Mit einem heute beschlossenen Gesetzentwurf will der Bundesrat Änderungen beim gerichtlichen Kostenrecht erreichen. Zukünftig soll auch in zivilrechtlichen Berufungsverfahren eine Gebührenvorauszahlungspflicht eingeführt werden. Dies ist bisher nur in der ersten Instanz Voraussetzung für die Durchführung eines Gerichtsverfahrens. Mit der vorgeschlagenen Neuregelung wollen die Länder verhindern, dass die unterlegene Partei Berufung nur deshalb einlegt, um die Vollstreckung des erstinstanzlichen Urteils zu verhindern – ohne tatsächlich an der Überprüfung durch das Berufungsgericht interessiert zu sein. Ziel der Bundesratsinitiative ist es, die Belastung der öffentlichen Haushalte durch Zahlungsverzögerungen und Gebührenausfälle zu mindern. Für finanziell bedürftige Parteien sieht der Entwurf Sonderregelungen vor.
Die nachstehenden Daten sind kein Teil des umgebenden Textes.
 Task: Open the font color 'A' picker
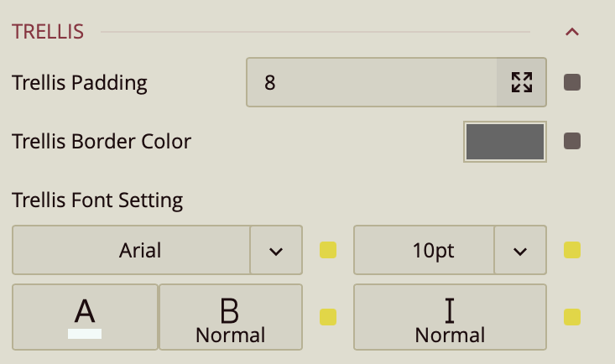(85, 317)
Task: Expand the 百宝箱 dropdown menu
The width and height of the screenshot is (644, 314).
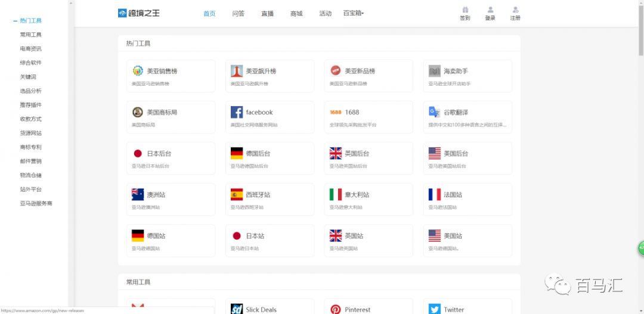Action: (354, 13)
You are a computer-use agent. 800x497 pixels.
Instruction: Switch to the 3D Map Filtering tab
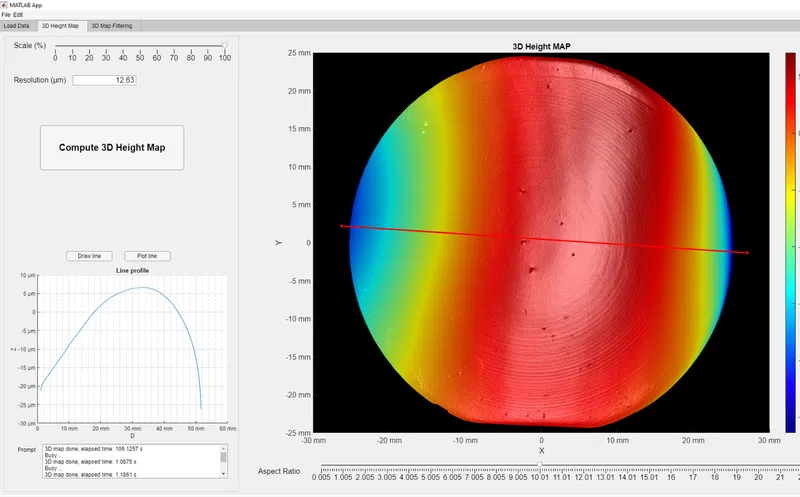point(112,26)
Außerdem will der Bundesrat verhindern, dass Parteien eines Gerichtsverfahrens durch Zahlung unbegrenzt hoher Zusatzhonorare Einfluss auf Sachverständige oder Dolmetscher nehmen können. Die Möglichkeit von Zuzahlungen durch Verfahrensbeteiligte besteht seit Ende des Jahres 2006 und soll nach dem Willen der Länder wieder aufgehoben werden. Sie sei ungerecht gegenüber finanzschwachen Parteien. Da Kontrollmechanismen fehlten, bestehe Missbrauchsgefahr, so der Bundesrat [mehr]
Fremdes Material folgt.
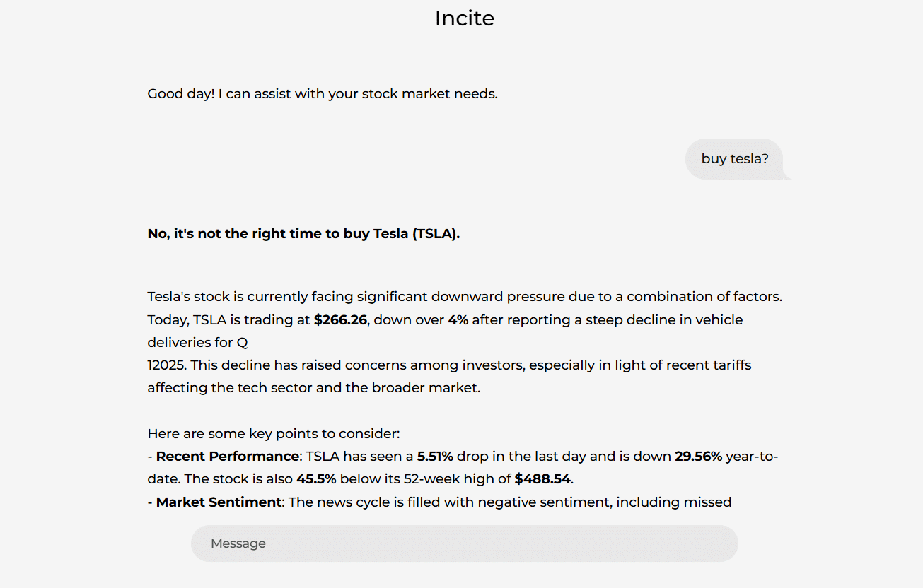Click the "Market Sentiment" bullet label
Viewport: 923px width, 588px height.
pyautogui.click(x=219, y=502)
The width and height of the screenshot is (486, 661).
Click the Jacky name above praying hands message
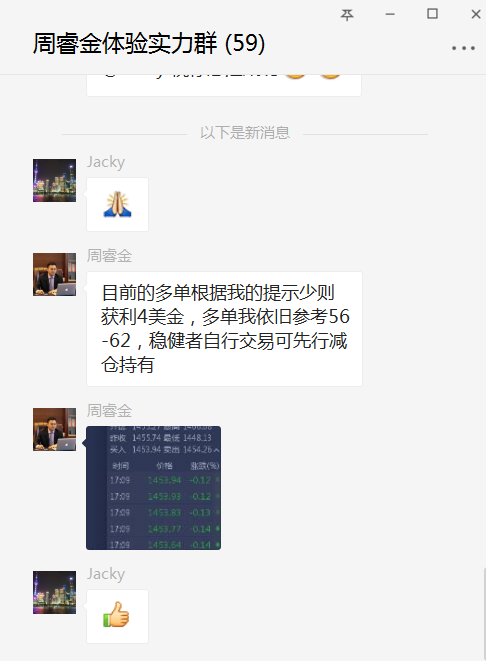(106, 162)
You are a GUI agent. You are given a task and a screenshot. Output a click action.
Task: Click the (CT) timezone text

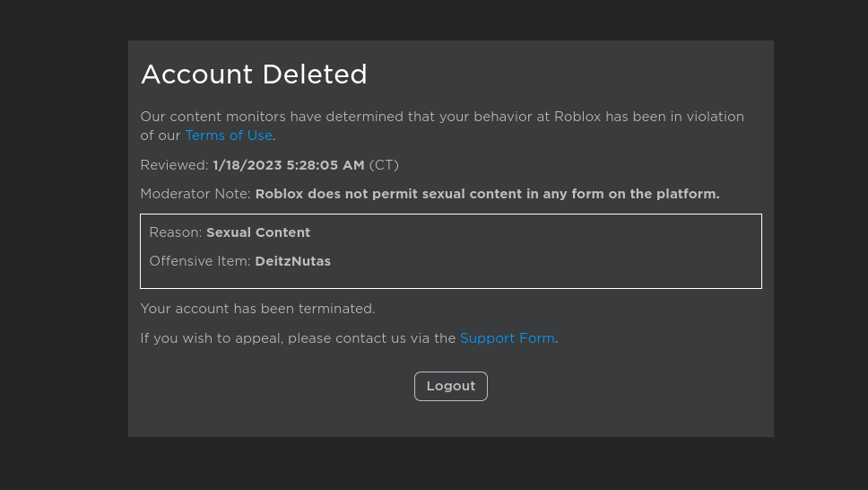coord(384,165)
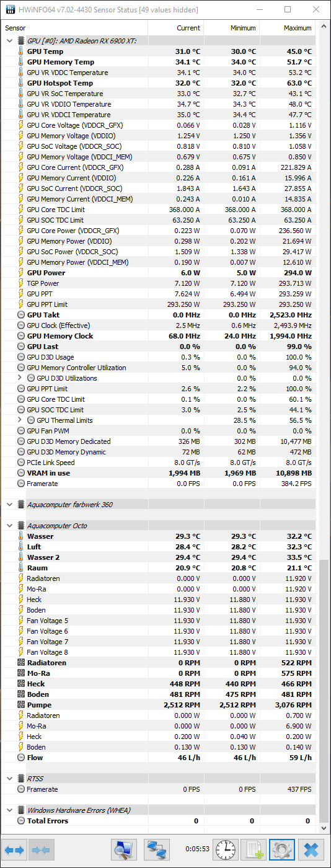The height and width of the screenshot is (868, 331).
Task: Open sensor settings gear icon
Action: [282, 849]
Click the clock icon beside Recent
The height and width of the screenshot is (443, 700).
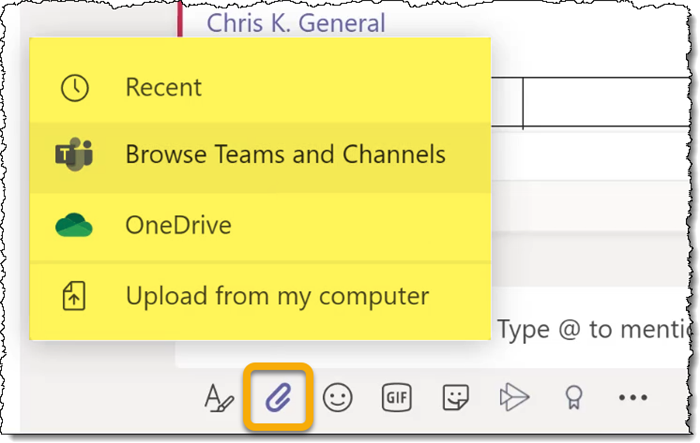pyautogui.click(x=75, y=88)
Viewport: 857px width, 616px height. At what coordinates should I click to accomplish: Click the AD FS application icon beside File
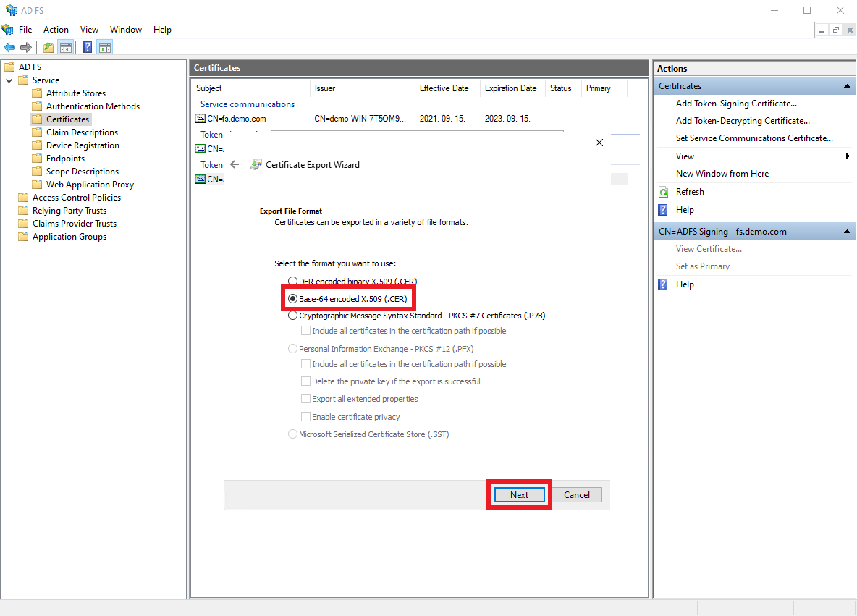[x=7, y=29]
Drucksache 38/10 (Beschluss)
Dazugehöriger Gesetzesentwurf: Drucksache 86/07 „Entwurf eines Gesetzes zur Einführung einer Vorauszahlungsverpflichtung der Gebühren für das Berufungsverfahren in bürgerlichen Rechtsstreitigkeiten sowie zur Änderung des Justizvergütungs- und -entschädigungsgesetzes – 25 Seiten – [hier]
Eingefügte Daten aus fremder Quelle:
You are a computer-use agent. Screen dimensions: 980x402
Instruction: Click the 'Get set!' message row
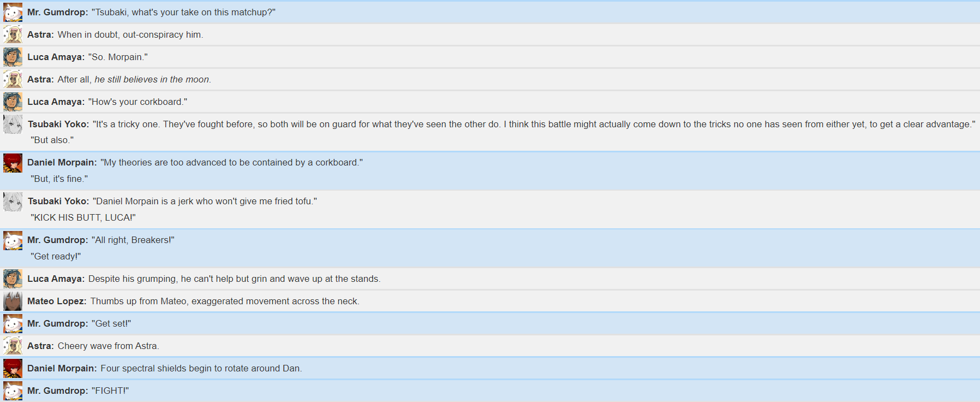pyautogui.click(x=490, y=324)
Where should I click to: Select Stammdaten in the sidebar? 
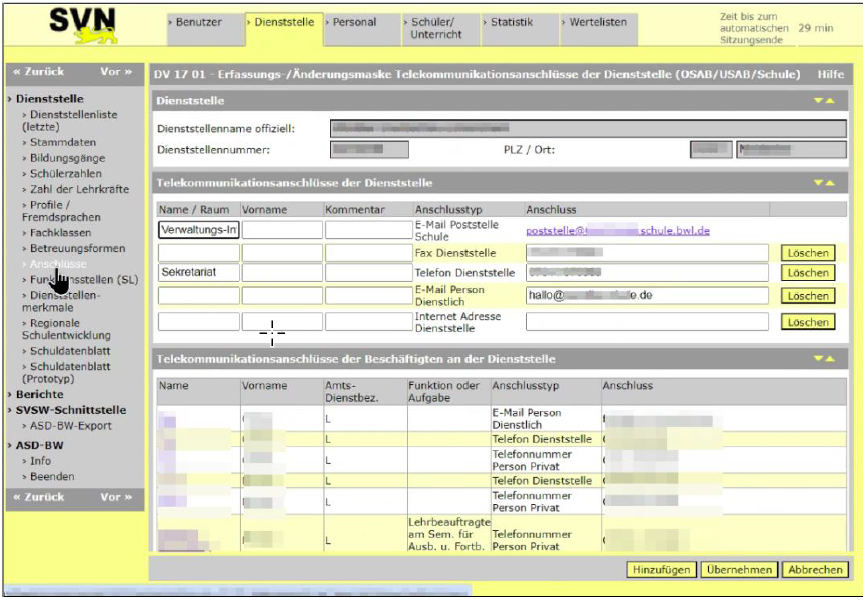point(63,143)
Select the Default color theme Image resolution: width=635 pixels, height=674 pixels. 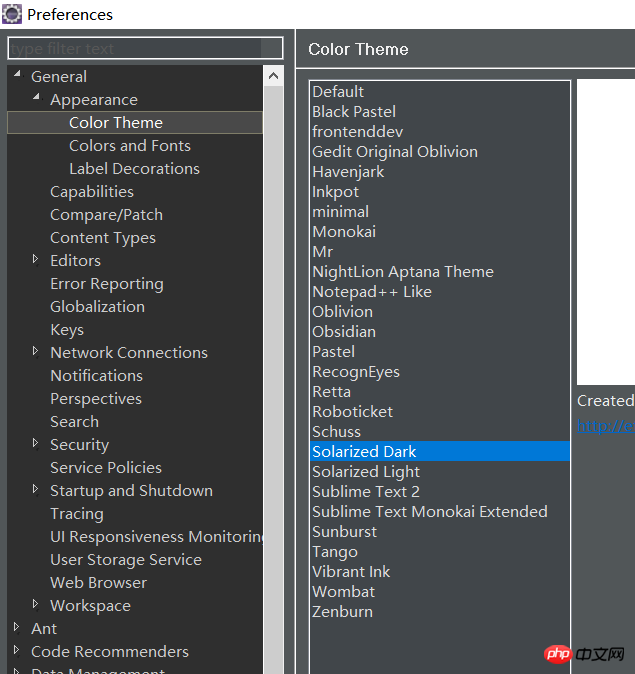click(338, 92)
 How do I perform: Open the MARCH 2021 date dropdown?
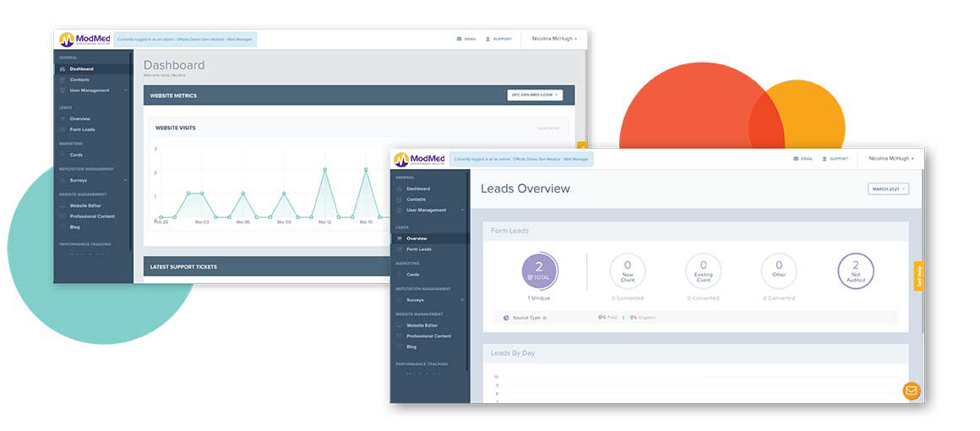888,188
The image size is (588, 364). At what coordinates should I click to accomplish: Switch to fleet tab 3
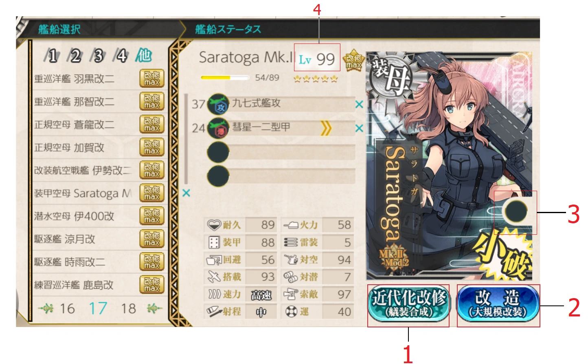[98, 56]
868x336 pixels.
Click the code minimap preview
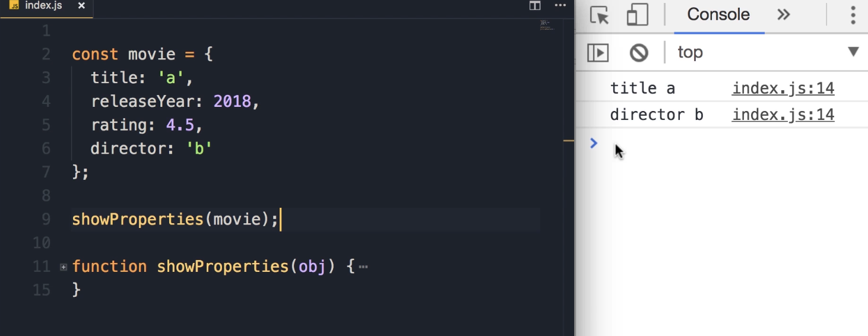(x=545, y=25)
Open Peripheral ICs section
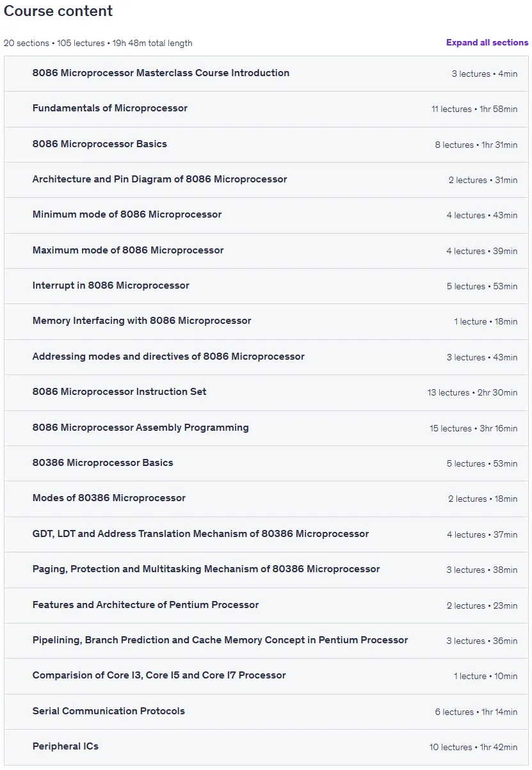 (266, 747)
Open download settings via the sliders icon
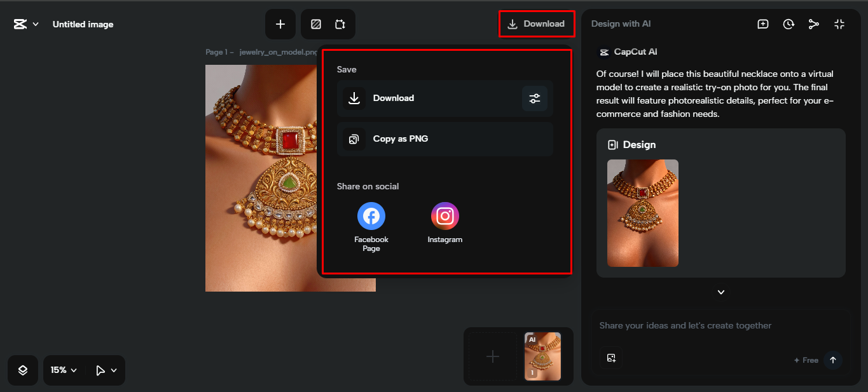The width and height of the screenshot is (868, 392). click(x=534, y=98)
Ehrlich gesagt, verstehe ich den Gesetzesentwurf nicht so ganz. Vorauszahlungen müssen bereits jetzt geleistet werden, aber zukünftig will man anscheinend erst einmal auf Grund des Streitwertes die kompletten Gebühren einziehen, auch wenn sich im Nachhinein feststellen sollte, das diese nicht gerechtfertigt sind. Da es im Gesetzesentwurf um Zivilprozesse geht und das Familienrecht darunter fällt, trifft dieses mal wieder besonders die Väter. Das Rechtsanwälte Gebühren gerne hochtreiben, ist ja bekannt. Schon jetzt ist es für viele Väter schwierig, eine Berufung auf Grund der selten vorhandenen, finanziellen Ressourcen einzuleiten. Nach meiner Auffassung wird das in Zukunft also noch schwieriger werden. Sollten meine Annahmen nicht stimmen, bitte ich um einen entsprechenden Kommentar. Vielleicht ist ja unter meinen Lesern ein Rechtskundiger, der ein bischen helfen kann.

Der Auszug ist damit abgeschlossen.